• Set of tasks
1. Answer these questions about the forum thread on the Knicks' cap space:
(a) What website domain does the link in the opening post point to?
(b) Which two players does Damian Necronamous expect one or both of to be a Knick in two years' time?
(c) According to Dissonance, whom should the Knicks have been patient in dealing at the deadline?
2. Extend the forum thread on the Knicks making cap space for Carmelo Anthony and Chris Paul, starting right after its final line.

• Extract to read
====
# Walsh: Knicks will have Capspace for Carmelo, Paul



## 29380 (Feb 23, 2009)

http://www.nypost.com/p/sports/knicks/walsh_knicks_will_have_pace_for_Jv1N89gUtC6ShaWjrtVp5M?sms_ss=twitter


----------



## Dre (Jun 20, 2003)

Knicks don't learn nothing. 

That's the new movement.


----------



## Damian Necronamous (Jun 10, 2002)

There is so much tampering going on in the NBA today, it is just flat-out ridiculous.

I fully expect one or both of Carmelo Anthony and Chris Paul to be a Knick in two years' time.


----------



## Dissonance (Jul 21, 2004)

If anything, they need to start collecting assets to get one in a trade at least.


They should have been patient in dealing Jeffries at the deadline, otherwise they'd still have some 1sts.


----------



## girllovesthegame (Nov 3, 2005)

Damian Necronamous said:


> *There is so much tampering going on in the NBA today, it is just flat-out ridiculous.*
> 
> I fully expect one or both of Carmelo Anthony and Chris Paul to be a Knick in two years' time.
====
• Dataset excerpt

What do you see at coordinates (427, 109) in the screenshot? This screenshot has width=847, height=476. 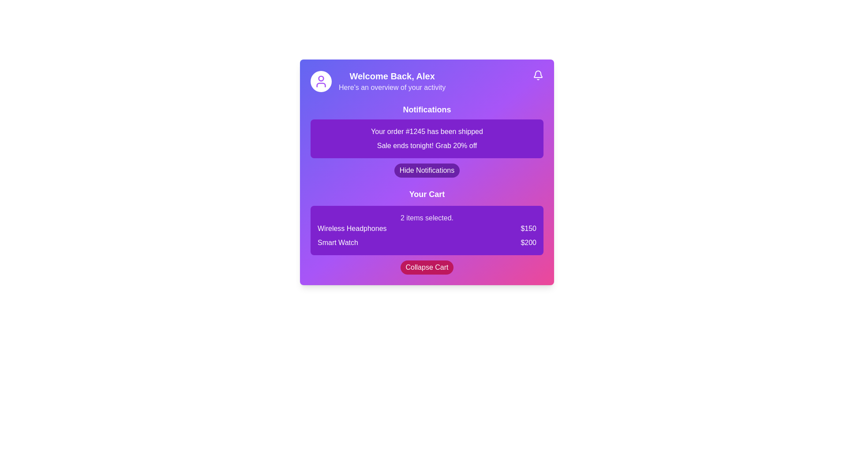 I see `text from the Section Header that displays 'Notifications', which is styled in bold, large white letters against a gradient purple background` at bounding box center [427, 109].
====
• Answers to the tasks
1.
(a) nypost.com
(b) Carmelo Anthony and Chris Paul
(c) Jeffries

2.
:laugh: I agree. But that's because like most people say nowadays, Stern's league is now a joke. I'm still trying to find Walsh being quoted in that article as to saying Knicks will have capspace for Carmelo, Paul. They may very well have capspace but I don't see him being quoted at naming those very players. I'm guessing this way he can't be charged with tampering. Probably told the writer to please not quote him. Haha.


----------



## 29380 (Feb 23, 2009)

If players want to play together on your team and said team just happens to clear the capspace for said players how is that tampering?


----------



## TwinkieFoot (Jul 8, 2006)

Organized Chaos said:


> If anything, they need to start collecting assets to get one in a trade at least.
> 
> 
> They should have been patient in dealing Jeffries at the deadline, otherwise they'd still have some 1sts.


I completely agree about the assets. I was baffled by the fact that we just didn't outright trade a 2nd round pick and $3 million cash for Michael Beasley like the T'Wolves did. A number of teams had interest in him, it just so happens though that the Heat wanted nothing but cap space. I could have seen something along the lines of Raymond Felton, Danilo Gallinari and Michael Beasley for Danny Granger and TJ Ford. Best of all, Melo has been hinting about coming to NY and such a move would put us in a position to acquire him sooner and potentially compete against Miami. Your telling me that the Nuggets wouldn't take back Granger, whose locked up for years, is only 26 years old, and is a borderline all-star?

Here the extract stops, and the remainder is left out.